Tuesday, September 23, 2014

It All Matters. We All Matter.

I have spent the past week putting the final touches on our family book project. That sounds like it should be easy, doesn't it? In two words - it's not.

On one hand, I had absolutely nothing left to say to put on the back of the book and the inside flaps. On the other hand, I had so much left to say I could barely contain it within the limitations I was given.

As I have put together our book full of memories, I am continually amazed at the little things that we remember when we look back upon our lives.

Our family comes from a long line of children who knew their dad worked hard so they really didn't expect to 'know' him in an up close and personal way.

Is there a sense of loss or missing out as they recollect their childhood? No. It was simply the way life was.

They remember the way their dad was, when he did have some time to go for a drive and get 'lost' in the fields (and as an adult, realize he had turned checking the crops into a Sunday drive where he pretended to get lost and 'accidentally' end up at a pre-planned destination).

We are lucky if we still have our parents around when we become adults ourselves. We have no idea how much wisdom and perspective they have stored up inside of them until we are old enough to hear what they have to say. When we lose a parent at a young age, I think we ache to hear what that parent may have told us as the years progressed ...

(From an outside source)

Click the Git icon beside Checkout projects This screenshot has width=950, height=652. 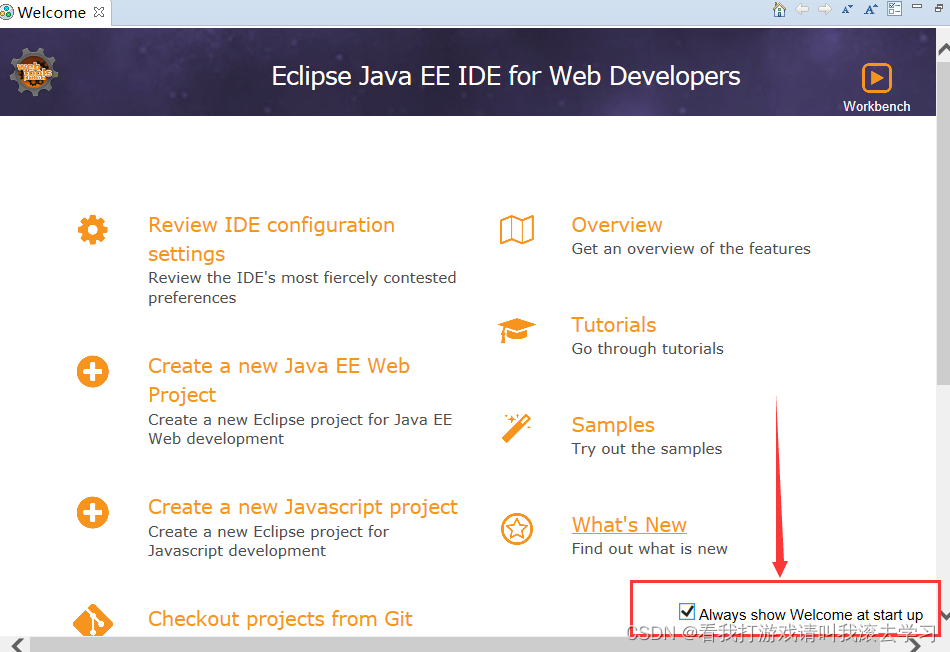92,620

I was twenty three years old when Dad had a massive heart attack (which his body survived but his brain did not). My brother was eighteen. Even though our sisters were older (thirty two and thirty four), they were only just beginning to know Dad as a person (he worked around the clock and the calendar while they were growing up). We had all had our last conversation with Dad, as we knew him, by Thursday, March 10, 1983.

My brother and I were the fortunate ones - we moved off the farm and into the city in 1970. We had thirteen years of knowing Dad with a "9 to 5" (that is a joke, because Dad worked all the overtime he was able to amass) job with a paid holiday. We have memories of a Dad who (technically) had evenings and weekends off and two weeks paid vacation time.

Perhaps I was the luckiest of all. I grew up on our farm until I was nine years old. I have memories of life on the farm (though none of my farm memories include Dad), I have memories of growing up in the city, where I have many memories of Dad as a child and also as I transitioned into adulthood.

I remember the chats we had before I was married and after that marriage broke up (and then after my husband and I reconciled and got remarried...).

My husband idolized my dad. My dad was everything his dad wasn't. My husband thought Dad was pretty cool, because he could swear like the dickens out in the garage (and no one in the world would have guessed he knew any one of those words when he came back into the kitchen for a cup of coffee afterwards).

Unbeknownst to me at the time, my on again, off again marriage put me in an enviable position, as far as getting to know Dad goes. He had the opportunity to talk with me on so very many different levels because I was an independent car and home owner and new to the world of being an adult, parent and full-time employee.

Dad probably had the foresight to see that there was a pretty fair chance that I would need to know how to be independent and thus, we had many 'teachable' moments. My brother was on the cusp of being the recipient of oh-so-much-knowledge that Dad had to impart on him when we lost our dad, as we knew him.

I knew Dad as much as I could have known him, yet I am the one who has gone out on a quest to search for family memories in order to find a way to know Dad better and 'keep' him as part of my life forever.

In my final 'wrap up' of our family book project, I am saying so very much when I say this:

My motives for assembling this book may have been selfish. Wanting to hear and write Dad's story was wrapped in the gift of hearing about and assembling the story of the rest of our family.
As our family continues to grow and spread out across the land, it is my hope this book will serve to pass along a piece of our history to the generations to follow.
We may be transplanted in life, but there is a true sense of belonging when you settle in and are comfortable in the life where your roots run deep.
Home is where your heart is ... but our roots keep us grounded.
Little did I know at the time, my roots are firmly entrenched in our family farm. I have spent a 'lifetime' finding my way back home again. Compiling Mom and Dad's family books-of-memories has brought me to this place.

There is a little piece of me that believes I am not the only one out there searching for this feeling. Thus I am very pleased to say I am so very close to having this collection of memories ready to distribute among our family.

Within the pages of this book, you will find the impact our grandparents and their seven sons have made within our lives as we know them.

These are the stories of the people who created us, molded us, set an example for us and modeled a life we emulate (in various forms) today.